To address these challenges, we demonstrated an MOF solid solution(s) (MOSS) strategy, which generated homogeneous MOF single nanocrystals through mixing two different micropore and mesopore MOF structures. Previously, the MOSS was recognized as MOFs with different mixed metals or ligands in the same MOF structures.[31−35] Homogeneously mixing the micropores and mesopores in uniform nanocrystals with the same metal and ligand is still challenging and has not been explored yet. The zirconium MOF NU-901 with scu topology and NU-1000 with csq topology were chosen as the model structures because these two MOFs share the same metal nodes and organic linker H4TBApy (H4TBApy = 1,3,6,8-tetrakis(p-benzoic acid)pyrene) but exhibit different microporous and mesoporous structures, respectively (Scheme ).[36,37] Meanwhile, the topologies of tetracarboxylate MOFs (flu, scu, or csq) can be targeted by changing the size of tetratopic ligands.[38,39]

Scheme 1

Schematic Diagram of Modulating the Separation Ability of Porous Materials via the MOSS Strategy through Engineering Pore Size and Shape in Single MOF Nanocrystals

In this work, to homogeneously mix the csq topology with the scu topology, the bidentate ligand LB (LB = [1,1′,3′,1″-terphenyl]-4,4″-dicarboxylic acid) with a slightly longer distance between two carboxylate groups (12.2 Å) than H4TBApy (11.9 Å) (Scheme ) was designed as the modulator.

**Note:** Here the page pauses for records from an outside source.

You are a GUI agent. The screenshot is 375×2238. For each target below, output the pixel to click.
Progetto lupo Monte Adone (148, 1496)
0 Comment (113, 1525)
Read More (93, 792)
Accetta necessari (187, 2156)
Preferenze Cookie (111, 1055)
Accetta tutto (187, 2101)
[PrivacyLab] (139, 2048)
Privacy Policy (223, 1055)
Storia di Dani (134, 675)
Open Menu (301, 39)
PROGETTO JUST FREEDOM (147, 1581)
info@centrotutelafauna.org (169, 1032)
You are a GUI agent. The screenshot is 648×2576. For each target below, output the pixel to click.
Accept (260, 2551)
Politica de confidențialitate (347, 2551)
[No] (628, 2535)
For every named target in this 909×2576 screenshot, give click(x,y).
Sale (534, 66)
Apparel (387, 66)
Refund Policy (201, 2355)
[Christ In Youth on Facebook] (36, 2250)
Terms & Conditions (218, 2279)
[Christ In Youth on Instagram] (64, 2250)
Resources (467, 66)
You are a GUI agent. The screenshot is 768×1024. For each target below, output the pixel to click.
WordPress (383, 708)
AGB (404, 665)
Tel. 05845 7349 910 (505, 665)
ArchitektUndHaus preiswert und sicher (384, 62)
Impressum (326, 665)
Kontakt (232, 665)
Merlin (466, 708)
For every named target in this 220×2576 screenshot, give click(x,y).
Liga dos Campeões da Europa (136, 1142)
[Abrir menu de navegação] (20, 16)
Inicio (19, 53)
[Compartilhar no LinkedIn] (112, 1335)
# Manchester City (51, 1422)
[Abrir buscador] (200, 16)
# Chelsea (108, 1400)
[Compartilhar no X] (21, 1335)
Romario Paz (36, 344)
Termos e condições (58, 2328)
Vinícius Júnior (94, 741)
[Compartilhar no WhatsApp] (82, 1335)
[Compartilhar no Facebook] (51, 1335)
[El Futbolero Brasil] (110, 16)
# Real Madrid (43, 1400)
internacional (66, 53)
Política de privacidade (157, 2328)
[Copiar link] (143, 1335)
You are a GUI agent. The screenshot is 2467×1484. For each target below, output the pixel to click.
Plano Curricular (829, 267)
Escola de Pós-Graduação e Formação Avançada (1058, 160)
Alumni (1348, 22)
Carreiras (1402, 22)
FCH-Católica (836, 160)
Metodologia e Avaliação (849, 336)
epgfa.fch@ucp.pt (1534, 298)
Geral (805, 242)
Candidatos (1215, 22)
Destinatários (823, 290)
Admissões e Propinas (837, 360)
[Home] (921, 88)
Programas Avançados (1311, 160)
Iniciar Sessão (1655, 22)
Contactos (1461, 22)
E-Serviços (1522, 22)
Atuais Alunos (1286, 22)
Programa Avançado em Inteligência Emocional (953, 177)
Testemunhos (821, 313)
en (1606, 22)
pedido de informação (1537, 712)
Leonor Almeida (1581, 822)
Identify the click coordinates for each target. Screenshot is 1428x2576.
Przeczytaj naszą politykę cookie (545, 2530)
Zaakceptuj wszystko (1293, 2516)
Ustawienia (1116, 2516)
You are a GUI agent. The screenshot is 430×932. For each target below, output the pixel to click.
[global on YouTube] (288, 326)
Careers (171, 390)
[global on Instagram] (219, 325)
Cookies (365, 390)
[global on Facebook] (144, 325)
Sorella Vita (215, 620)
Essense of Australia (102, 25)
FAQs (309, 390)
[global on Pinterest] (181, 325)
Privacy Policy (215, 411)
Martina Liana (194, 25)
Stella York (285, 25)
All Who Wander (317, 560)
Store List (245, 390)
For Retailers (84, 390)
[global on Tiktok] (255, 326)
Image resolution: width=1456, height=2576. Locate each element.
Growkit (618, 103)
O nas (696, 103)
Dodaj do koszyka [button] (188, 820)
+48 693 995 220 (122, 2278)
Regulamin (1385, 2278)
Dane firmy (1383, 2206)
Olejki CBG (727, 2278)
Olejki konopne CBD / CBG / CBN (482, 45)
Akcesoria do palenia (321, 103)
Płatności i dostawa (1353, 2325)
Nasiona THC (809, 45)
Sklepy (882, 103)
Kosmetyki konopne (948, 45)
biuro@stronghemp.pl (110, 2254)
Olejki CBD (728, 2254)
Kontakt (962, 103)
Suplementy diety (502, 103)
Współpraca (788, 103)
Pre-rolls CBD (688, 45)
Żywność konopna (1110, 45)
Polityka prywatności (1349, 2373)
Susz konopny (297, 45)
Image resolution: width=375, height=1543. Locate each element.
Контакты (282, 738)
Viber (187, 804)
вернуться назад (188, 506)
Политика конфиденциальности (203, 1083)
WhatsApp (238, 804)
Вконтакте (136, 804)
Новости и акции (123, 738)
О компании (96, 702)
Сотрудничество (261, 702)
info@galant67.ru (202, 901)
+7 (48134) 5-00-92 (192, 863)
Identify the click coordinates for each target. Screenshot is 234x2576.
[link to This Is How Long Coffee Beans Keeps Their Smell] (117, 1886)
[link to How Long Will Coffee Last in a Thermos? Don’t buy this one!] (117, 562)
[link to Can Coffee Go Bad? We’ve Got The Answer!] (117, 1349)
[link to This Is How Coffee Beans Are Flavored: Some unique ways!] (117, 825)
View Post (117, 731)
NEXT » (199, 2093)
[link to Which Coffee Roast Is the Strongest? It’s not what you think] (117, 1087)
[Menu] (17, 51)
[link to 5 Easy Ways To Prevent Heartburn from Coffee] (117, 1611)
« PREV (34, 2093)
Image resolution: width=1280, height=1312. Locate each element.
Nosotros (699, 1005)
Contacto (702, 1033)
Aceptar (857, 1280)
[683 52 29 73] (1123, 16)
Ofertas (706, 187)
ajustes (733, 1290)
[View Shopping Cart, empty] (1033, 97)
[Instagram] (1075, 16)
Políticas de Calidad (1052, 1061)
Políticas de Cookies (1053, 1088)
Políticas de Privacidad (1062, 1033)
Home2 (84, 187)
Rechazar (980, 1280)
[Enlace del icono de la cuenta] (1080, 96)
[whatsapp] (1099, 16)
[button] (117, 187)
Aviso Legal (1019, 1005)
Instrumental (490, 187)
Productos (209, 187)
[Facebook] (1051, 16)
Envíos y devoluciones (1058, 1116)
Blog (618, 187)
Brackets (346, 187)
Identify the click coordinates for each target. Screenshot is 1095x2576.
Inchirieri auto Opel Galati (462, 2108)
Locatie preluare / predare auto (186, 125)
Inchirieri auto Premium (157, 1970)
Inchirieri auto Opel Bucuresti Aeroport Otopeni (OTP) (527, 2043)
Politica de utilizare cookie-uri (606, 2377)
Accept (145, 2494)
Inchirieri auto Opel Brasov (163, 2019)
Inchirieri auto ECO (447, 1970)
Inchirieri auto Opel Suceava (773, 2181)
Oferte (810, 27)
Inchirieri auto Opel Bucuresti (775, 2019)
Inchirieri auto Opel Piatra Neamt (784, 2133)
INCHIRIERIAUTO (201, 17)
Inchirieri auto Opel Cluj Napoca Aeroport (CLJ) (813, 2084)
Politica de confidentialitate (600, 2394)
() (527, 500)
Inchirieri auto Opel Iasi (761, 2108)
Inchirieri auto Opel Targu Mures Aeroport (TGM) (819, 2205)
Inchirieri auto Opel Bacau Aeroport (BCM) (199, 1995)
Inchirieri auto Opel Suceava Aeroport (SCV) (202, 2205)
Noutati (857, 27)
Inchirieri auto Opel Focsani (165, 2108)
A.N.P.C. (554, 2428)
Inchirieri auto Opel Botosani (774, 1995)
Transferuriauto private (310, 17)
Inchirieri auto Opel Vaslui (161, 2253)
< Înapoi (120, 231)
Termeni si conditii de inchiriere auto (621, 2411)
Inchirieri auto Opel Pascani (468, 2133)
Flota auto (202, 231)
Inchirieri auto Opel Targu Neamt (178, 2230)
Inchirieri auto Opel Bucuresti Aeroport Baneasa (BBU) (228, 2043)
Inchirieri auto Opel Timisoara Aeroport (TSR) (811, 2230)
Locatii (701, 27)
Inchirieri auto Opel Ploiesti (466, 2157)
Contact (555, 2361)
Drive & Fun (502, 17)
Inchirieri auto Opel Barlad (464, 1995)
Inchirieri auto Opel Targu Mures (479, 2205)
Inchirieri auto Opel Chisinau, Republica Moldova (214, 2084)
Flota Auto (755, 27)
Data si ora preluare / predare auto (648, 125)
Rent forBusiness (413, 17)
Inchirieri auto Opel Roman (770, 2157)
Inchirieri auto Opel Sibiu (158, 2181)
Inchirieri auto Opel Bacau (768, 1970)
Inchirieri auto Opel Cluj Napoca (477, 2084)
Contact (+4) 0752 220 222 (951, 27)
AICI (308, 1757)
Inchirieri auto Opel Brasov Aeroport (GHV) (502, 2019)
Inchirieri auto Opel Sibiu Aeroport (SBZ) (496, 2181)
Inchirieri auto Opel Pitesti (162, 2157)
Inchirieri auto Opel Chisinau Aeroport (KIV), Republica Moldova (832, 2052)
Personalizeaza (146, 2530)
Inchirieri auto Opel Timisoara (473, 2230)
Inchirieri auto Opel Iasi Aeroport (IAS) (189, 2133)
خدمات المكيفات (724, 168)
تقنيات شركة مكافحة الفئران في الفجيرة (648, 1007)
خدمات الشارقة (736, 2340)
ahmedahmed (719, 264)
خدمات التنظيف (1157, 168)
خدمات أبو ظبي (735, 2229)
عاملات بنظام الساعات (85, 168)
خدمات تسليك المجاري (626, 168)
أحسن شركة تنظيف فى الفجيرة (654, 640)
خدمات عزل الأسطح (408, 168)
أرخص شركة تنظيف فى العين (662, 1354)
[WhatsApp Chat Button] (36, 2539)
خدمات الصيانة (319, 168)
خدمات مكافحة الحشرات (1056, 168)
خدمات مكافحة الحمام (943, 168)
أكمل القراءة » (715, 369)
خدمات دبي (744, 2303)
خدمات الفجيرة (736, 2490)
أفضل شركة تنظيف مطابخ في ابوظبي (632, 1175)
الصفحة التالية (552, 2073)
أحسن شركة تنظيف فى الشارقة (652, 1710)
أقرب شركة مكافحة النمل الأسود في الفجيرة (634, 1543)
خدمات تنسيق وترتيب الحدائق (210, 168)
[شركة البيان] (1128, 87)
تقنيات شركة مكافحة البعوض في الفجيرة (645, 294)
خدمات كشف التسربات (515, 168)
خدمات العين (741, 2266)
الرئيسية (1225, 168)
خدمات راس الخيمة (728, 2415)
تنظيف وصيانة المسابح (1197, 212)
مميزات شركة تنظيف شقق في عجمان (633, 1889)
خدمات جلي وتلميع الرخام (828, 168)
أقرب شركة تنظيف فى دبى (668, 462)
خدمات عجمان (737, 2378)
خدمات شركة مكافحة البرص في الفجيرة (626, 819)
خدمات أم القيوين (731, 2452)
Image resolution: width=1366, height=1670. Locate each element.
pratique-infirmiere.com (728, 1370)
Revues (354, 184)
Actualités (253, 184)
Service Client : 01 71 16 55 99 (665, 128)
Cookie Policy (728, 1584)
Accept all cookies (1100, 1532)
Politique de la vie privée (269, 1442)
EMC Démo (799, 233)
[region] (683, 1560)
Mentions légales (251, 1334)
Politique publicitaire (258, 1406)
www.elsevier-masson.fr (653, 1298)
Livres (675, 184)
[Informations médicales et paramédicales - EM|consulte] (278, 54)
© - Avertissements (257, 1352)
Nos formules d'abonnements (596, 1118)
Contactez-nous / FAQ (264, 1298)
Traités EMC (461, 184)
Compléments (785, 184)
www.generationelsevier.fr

Then, MOSSs were obtained which mixed the csq topology and scu topology in the same material with a uniform pore size distribution without creating other phases or large macropores. Furthermore, the ratio of mesopores to micropores was well-tuned by modulating the ratio of bidentate to tetradentate ligands. The addition of LB (molar ratio of H4TBApy to LB = 1:4.3, 1:8.6, and 1:12.9) results in MOSS-1, MOSS-2, and MOSS-3, respectively, and significantly enhances the volume ratio of mesopores to micropores from 0:1 of NU-901 to 0.2:1, 0.3:1, and 1:1, respectively.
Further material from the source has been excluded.